|
[Date Prev][Date Next][Thread Prev][Thread Next][Date Index][Thread Index] Re: [PATCH v6 8/9] xen/riscv: page table handling
> > +/*
> > + * The PTE format does not contain the following bits within
> > itself;
> > + * they are created artificially to inform the Xen page table
> > + * handling algorithm. These bits should not be explicitly written
> > + * to the PTE entry.
> > + */
> > +#define PTE_SMALL BIT(10, UL)
> > +#define PTE_POPULATE BIT(11, UL)
> > +
> > +#define PTE_XWV_BITS (PTE_WRITABLE | PTE_EXECUTABLE |
> > PTE_VALID)
> > +#define PTE_XWV_MASK(x) ((x) & PTE_XWV_BITS)

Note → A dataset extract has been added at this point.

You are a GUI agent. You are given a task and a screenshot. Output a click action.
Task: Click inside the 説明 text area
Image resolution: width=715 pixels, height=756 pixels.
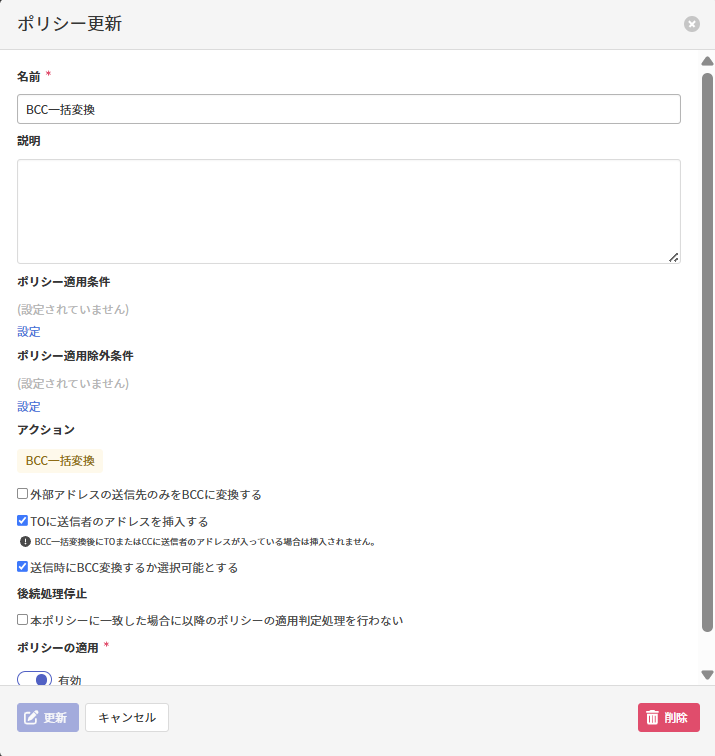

> > +#define PTE_RWX_MASK(x) ((x) & (PTE_READABLE | PTE_WRITABLE |
> > PTE_EXECUTABLE))
>
> I think I commented on *_MASK macros before: They are conventionally
> constants (see e.g. PAGETABLE_ORDER_MASK that you have further down),
> not operations on an input. It's not really clear to me what the
> "mask" in this name is meant to signify as to what the macros are
> doing. I seem to vaguely recall that you indicated you'd drop all
> such helpers, in favor of using respective constants directly at use
> sites.
Regarding *_MASK I wrote about PTE_{R,W,X}_MASK ( which were dropped
becuase they were used only once ) and by MASK here I mean that only
some bits are going to be taken. For example, PTE_XWV_MASK() means that
only eXecute, Write and Valid bits will be taken. Probably EXTR (
extract ) would be better to use instead of EXTR.
>
> As a less significant (because of being a matter of personal taste to
> a fair degree) aspect: XWV is a pretty random sequence of characters.

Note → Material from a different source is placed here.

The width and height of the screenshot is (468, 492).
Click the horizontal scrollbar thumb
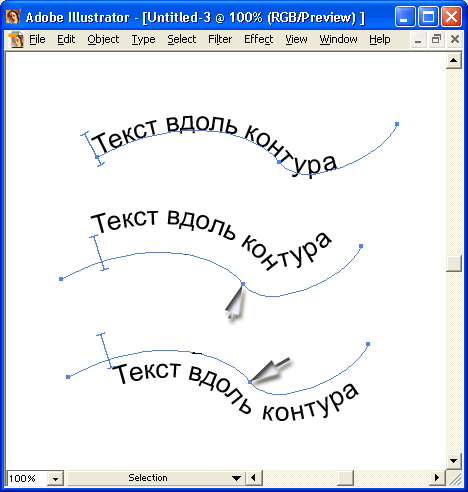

> I for one wouldn't remember what order they need to be used in, and
> hence would always need to look this up.
I used that letter as they are used by RISC-V spec.
>
> Taken together, what about
>
> #define PTE_LEAF_MASK (PTE_WRITABLE | PTE_EXECUTABLE | PTE_VALID)
> #define PTE_ACCESS_MASK (PTE_READABLE | PTE_WRITABLE |
> PTE_EXECUTABLE)
>
> ?
Looks good to me. I will use them. Thanks for the naming and
clarification.
>
> > @@ -68,6 +109,37 @@ static inline bool pte_is_valid(pte_t p)
> > return p.pte & PTE_VALID;
> > }
> >
> > +/*
> > + * From the RISC-V spec:
> > + * Table 4.5 summarizes the encoding of the permission bits.
> > + * X W R Meaning
> > + * 0 0 0 Pointer to next level of page table.
> > + * 0 0 1 Read-only page.
> > + * 0 1 0 Reserved for future use.
> > + * 0 1 1 Read-write page.
> > + * 1 0 0 Execute-only page.
> > + * 1 0 1 Read-execute page.
> > + * 1 1 0 Reserved for future use.
> > + * 1 1 1 Read-write-execute page.
> > + */
> > +inline bool pte_is_table(const pte_t p)
> > +{
> > + return ((p.pte & (PTE_VALID |
> > + PTE_READABLE |
> > + PTE_WRITABLE |
> > + PTE_EXECUTABLE)) == PTE_VALID);
> > +}
> > +
> > +static inline bool pte_is_mapping(const pte_t p)
> > +{
> > + /* W = 1 || (X=1 && W=1) -> Reserved for future use */
> > + ASSERT((PTE_RWX_MASK(p.pte) != PTE_WRITABLE) ||
> > + (PTE_RWX_MASK(p.pte) != (PTE_WRITABLE |
> > PTE_EXECUTABLE)));
>
> I'm afraid I'm pretty unhappy with comments not matching the
> commented
> code: The comment mentions only set bits, but not clear ones.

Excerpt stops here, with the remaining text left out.